* SELECTED EXCERPT:
* Start *

Brave

“Making the unknown, known.  Abandoning expectations instead of abandoning yourself.  Allowing the truth of your insides to live on the outside.  Letting the whole world think you’re a coward in order to remain true to you…”  Glennon Doyle (from her Podcast We Can Do Hard Things) 

What makes someone brave?  Is it their ability to stand up to fear?  Is it their willingness to do something that is hard for them?  Is it going into that creepy dark basement to restart the furnace?  Is it speaking your truth?  Is it standing up for what is right?

There are so many ways people are brave.  Oftentimes we think of superheroes as brave.  We think of someone who faces their fear as brave.  Oftentimes we think of it as the person who is running into danger, instead of running away.  That is definitely one way to be brave.  But it’s not the only way. 

Being able to set boundaries is brave.  Being able to say no is brave.  Being able to finally make that phone call that you have been rehearsing in your head all day is brave.  Getting up and being true to yourself every day is brave.

* End *

* PROMPT 1:
Summarize the piece titled "Brave" in two sentences.
* PROMPT 2:
Write out the part of the piece titled "Brave" that begins at the words "There are so" and stops after "every day is brave.".
Rely only on the text above to complete this work.

* SUPPLIED MATERIAL:
* Start *

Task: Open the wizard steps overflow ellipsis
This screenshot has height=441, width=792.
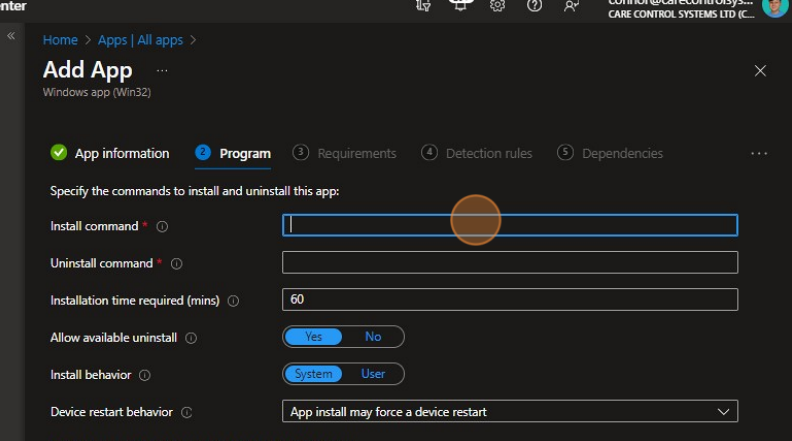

* End *

* ANSWER 1:
The piece asks what makes someone brave and notes that people often picture bravery as superheroes or as a person who runs into danger instead of away from it. It holds that this is only one way to be brave, since setting boundaries, saying no, finally making a long-rehearsed phone call and being true to yourself every day are brave as well.

* ANSWER 2:
There are so many ways people are brave.  Oftentimes we think of superheroes as brave.  We think of someone who faces their fear as brave.  Oftentimes we think of it as the person who is running into danger, instead of running away.  That is definitely one way to be brave.  But it’s not the only way. 

Being able to set boundaries is brave.  Being able to say no is brave.  Being able to finally make that phone call that you have been rehearsing in your head all day is brave.  Getting up and being true to yourself every day is brave.